6. Fura Shopping Mall, Kostroma
Fura (“truck” in English) is the official name of this mall for drivers. It is the only store in the shape of a truck in Russia and, quite possibly, in the world as a whole. Fura opened in 2007 and was immediately decried by local media as tasteless and clumsy.
7. Koltso Shopping Mall, Kazan
Shopping malls are perhaps the main source of architectural evil today. The Koltso (“ring”) mall in the capital of Tatarstan is not, to put it lightly, very fashion forward. All of it, the huge fake “ring” above the side entrance, the lurid lighting and unpresentable façade just don’t fit in with the rest of the city center.
8. St. Petersburg Plaza Business Center, St. Petersburg
According to some Russian media, this business center, which opened in 2011, is located on the site of what was an ancient cholera cemetery. The building’s form is a subject of extensive criticism as well, with locals calling it “the huge bidet.”
9. Russian Post Office, Saransk
The Russian blogger and designer Artemy Lebedev was surprised that an official building of the Russian Post Office was built, as he put it, “in the shape of a blue samovar.” Unfortunately, you can’t make any tea with the building.
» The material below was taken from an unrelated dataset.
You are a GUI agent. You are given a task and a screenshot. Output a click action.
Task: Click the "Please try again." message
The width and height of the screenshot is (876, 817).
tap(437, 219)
10. Clover House Shopping Mall, Vladivostok
This mall opened in 2007 and quickly became popular among residents of Vladivostok. But its popularity hasn’t saved the building from local architectural critics. People consider it one of the ugliest buildings in the city. “With this construction, the developer committed three crimes,” one resident wrote on a forum. “Disfigured the city with a grey barrel, did it in the historical center and made it right on the square.”